When the feature is turned on, it prevents malware from disabling virus and threat protection, real-time and cloud-delivered protection, turning off behavior monitoring and removing security intelligence updates.
“Tamper Protection essentially locks Microsoft Defender and prevents your security settings from being changed through apps and methods like these: configuring settings in Registry Editor on your Windows machine, changing settings through PowerShell cmdlets, editing or removing security settings through group policies, and so on.”
Protection for enterprise endpoints
While home users will be able to switch Tamper Protection off via the Windows Security app if they are have administrator permissions on their computer, enterprise users won’t be able to do that.
Tamper Protection will be available to organizations that have Microsoft Defender ATP E5 (i.e., Microsoft 365 E5), but only for endpoints that run Windows 10 1903 or later and have specific security intelligence updates and anti-malware platform and anti-malware engine versions.
Administrators will be able to configure the feature in Intune for the entire organization, specific devices or user groups. Once the protection is turned on by an admin (global admin, security admin, or security operations), local admins will not be able to change or modify Tamper Protection settings on their devices.
“In this release, any changes to the tamper protection state may only be made through Microsoft Intune, not through any other methods like group policy, registry key, or WMI. Integration with other management channels will be prioritized based on customer demand,” Shweta Jha, a senior program manager with the Microsoft Defender ATP team, explained.

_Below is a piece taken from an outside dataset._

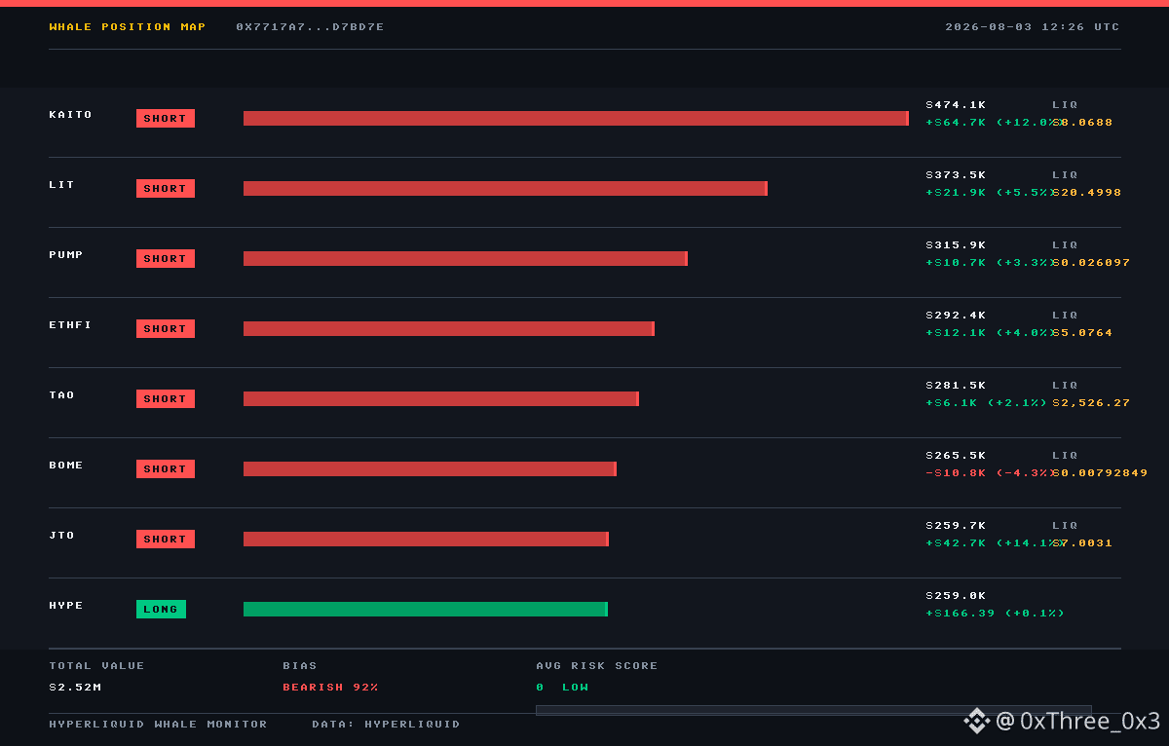Click the Binance logo icon in watermark
The image size is (1169, 746).
tap(977, 721)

“When an administrator enables the policy in Microsoft Intune, the tamper protection policy is digitally signed in the backend before it’s sent to endpoints. The endpoint verifies the validity and intent, establishing that it is a signed package that only security operations personnel with Microsoft Intune admin rights can control. With the right level of reporting, security operations teams are empowered to detect any irregularities.”
Tampering attempts on endpoints – either by malware or users – will be flagged and shown in Microsoft Defender Security Center (the Microsoft Defender ATP portal) and should help security operation teams to detect, investigate and stop attacks in progress.